> Directions: Turn the lines below into a Markdown table with the columns Row and Line, giving each non-blank line its own numbered row and skipping the blank ones.

>> Begin The input

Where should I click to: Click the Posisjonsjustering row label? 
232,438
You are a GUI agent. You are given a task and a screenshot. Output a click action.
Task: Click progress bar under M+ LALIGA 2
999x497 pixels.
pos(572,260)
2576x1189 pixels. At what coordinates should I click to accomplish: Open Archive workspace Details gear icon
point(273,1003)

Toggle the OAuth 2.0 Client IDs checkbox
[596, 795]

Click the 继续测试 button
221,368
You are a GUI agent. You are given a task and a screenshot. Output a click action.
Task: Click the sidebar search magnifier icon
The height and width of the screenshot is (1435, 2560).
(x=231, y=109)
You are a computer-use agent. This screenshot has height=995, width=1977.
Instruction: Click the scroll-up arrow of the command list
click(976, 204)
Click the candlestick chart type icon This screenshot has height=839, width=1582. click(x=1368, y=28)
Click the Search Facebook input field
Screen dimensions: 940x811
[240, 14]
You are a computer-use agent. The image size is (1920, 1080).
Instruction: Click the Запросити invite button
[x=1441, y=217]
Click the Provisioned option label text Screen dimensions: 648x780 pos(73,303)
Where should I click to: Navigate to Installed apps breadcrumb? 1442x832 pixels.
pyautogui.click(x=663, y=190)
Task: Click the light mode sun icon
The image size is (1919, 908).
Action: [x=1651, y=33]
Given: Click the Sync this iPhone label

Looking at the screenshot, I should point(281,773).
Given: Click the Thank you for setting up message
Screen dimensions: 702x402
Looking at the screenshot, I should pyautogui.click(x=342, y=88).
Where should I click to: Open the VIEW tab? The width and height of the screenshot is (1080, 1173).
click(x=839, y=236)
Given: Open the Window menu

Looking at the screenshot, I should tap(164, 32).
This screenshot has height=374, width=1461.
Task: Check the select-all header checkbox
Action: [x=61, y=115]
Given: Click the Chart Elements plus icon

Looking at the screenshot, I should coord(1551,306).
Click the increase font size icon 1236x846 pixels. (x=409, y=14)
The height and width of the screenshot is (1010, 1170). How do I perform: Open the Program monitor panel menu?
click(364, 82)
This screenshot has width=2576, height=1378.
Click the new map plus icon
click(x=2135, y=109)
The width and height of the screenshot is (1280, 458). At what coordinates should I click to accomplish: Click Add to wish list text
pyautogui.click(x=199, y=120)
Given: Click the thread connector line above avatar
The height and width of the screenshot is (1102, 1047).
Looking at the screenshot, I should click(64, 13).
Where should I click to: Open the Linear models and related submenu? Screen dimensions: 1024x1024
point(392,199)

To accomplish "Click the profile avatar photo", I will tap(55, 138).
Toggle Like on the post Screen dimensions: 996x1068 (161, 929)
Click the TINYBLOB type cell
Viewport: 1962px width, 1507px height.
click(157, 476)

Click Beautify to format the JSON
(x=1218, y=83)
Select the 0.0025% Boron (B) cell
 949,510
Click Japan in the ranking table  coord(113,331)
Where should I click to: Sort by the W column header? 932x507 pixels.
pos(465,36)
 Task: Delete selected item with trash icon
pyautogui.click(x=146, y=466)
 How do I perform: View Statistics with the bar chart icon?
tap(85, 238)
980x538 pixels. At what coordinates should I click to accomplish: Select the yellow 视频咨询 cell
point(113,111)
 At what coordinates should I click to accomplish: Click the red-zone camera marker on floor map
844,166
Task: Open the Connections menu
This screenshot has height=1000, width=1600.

>> End The input

> Written reply:
| Row | Line |
|---|---|
| 1 | Where should I click to: Click the Posisjonsjustering row label?  |
| 2 | 232,438 |
| 3 | You are a GUI agent. You are given a task and a screenshot. Output a click action. |
| 4 | Task: Click progress bar under M+ LALIGA 2 |
| 5 | 999x497 pixels. |
| 6 | pos(572,260) |
| 7 | 2576x1189 pixels. At what coordinates should I click to accomplish: Open Archive workspace Details gear icon |
| 8 | point(273,1003) |
| 9 | Toggle the OAuth 2.0 Client IDs checkbox |
| 10 | [596, 795] |
| 11 | Click the 继续测试 button |
| 12 | 221,368 |
| 13 | You are a GUI agent. You are given a task and a screenshot. Output a click action. |
| 14 | Task: Click the sidebar search magnifier icon |
| 15 | The height and width of the screenshot is (1435, 2560). |
| 16 | (x=231, y=109) |
| 17 | You are a computer-use agent. This screenshot has height=995, width=1977. |
| 18 | Instruction: Click the scroll-up arrow of the command list |
| 19 | click(976, 204) |
| 20 | Click the candlestick chart type icon This screenshot has height=839, width=1582. click(x=1368, y=28) |
| 21 | Click the Search Facebook input field |
| 22 | Screen dimensions: 940x811 |
| 23 | [240, 14] |
| 24 | You are a computer-use agent. The image size is (1920, 1080). |
| 25 | Instruction: Click the Запросити invite button |
| 26 | [x=1441, y=217] |
| 27 | Click the Provisioned option label text Screen dimensions: 648x780 pos(73,303) |
| 28 | Where should I click to: Navigate to Installed apps breadcrumb? 1442x832 pixels. |
| 29 | pyautogui.click(x=663, y=190) |
| 30 | Task: Click the light mode sun icon |
| 31 | The image size is (1919, 908). |
| 32 | Action: [x=1651, y=33] |
| 33 | Given: Click the Sync this iPhone label |
| 34 | Looking at the screenshot, I should point(281,773). |
| 35 | Given: Click the Thank you for setting up message |
| 36 | Screen dimensions: 702x402 |
| 37 | Looking at the screenshot, I should pyautogui.click(x=342, y=88). |
| 38 | Where should I click to: Open the VIEW tab? The width and height of the screenshot is (1080, 1173). |
| 39 | click(x=839, y=236) |
| 40 | Given: Open the Window menu |
| 41 | Looking at the screenshot, I should tap(164, 32). |
| 42 | This screenshot has height=374, width=1461. |
| 43 | Task: Check the select-all header checkbox |
| 44 | Action: [x=61, y=115] |
| 45 | Given: Click the Chart Elements plus icon |
| 46 | Looking at the screenshot, I should coord(1551,306). |
| 47 | Click the increase font size icon 1236x846 pixels. (x=409, y=14) |
| 48 | The height and width of the screenshot is (1010, 1170). How do I perform: Open the Program monitor panel menu? |
| 49 | click(364, 82) |
| 50 | This screenshot has width=2576, height=1378. |
| 51 | Click the new map plus icon |
| 52 | click(x=2135, y=109) |
| 53 | The width and height of the screenshot is (1280, 458). At what coordinates should I click to accomplish: Click Add to wish list text |
| 54 | pyautogui.click(x=199, y=120) |
| 55 | Given: Click the thread connector line above avatar |
| 56 | The height and width of the screenshot is (1102, 1047). |
| 57 | Looking at the screenshot, I should click(64, 13). |
| 58 | Where should I click to: Open the Linear models and related submenu? Screen dimensions: 1024x1024 |
| 59 | point(392,199) |
| 60 | To accomplish "Click the profile avatar photo", I will tap(55, 138). |
| 61 | Toggle Like on the post Screen dimensions: 996x1068 (161, 929) |
| 62 | Click the TINYBLOB type cell |
| 63 | Viewport: 1962px width, 1507px height. |
| 64 | click(157, 476) |
| 65 | Click Beautify to format the JSON |
| 66 | (x=1218, y=83) |
| 67 | Select the 0.0025% Boron (B) cell |
| 68 |  949,510 |
| 69 | Click Japan in the ranking table  coord(113,331) |
| 70 | Where should I click to: Sort by the W column header? 932x507 pixels. |
| 71 | pos(465,36) |
| 72 |  Task: Delete selected item with trash icon |
| 73 | pyautogui.click(x=146, y=466) |
| 74 |  How do I perform: View Statistics with the bar chart icon? |
| 75 | tap(85, 238) |
| 76 | 980x538 pixels. At what coordinates should I click to accomplish: Select the yellow 视频咨询 cell |
| 77 | point(113,111) |
| 78 |  At what coordinates should I click to accomplish: Click the red-zone camera marker on floor map |
| 79 | 844,166 |
| 80 | Task: Open the Connections menu |
| 81 | This screenshot has height=1000, width=1600. |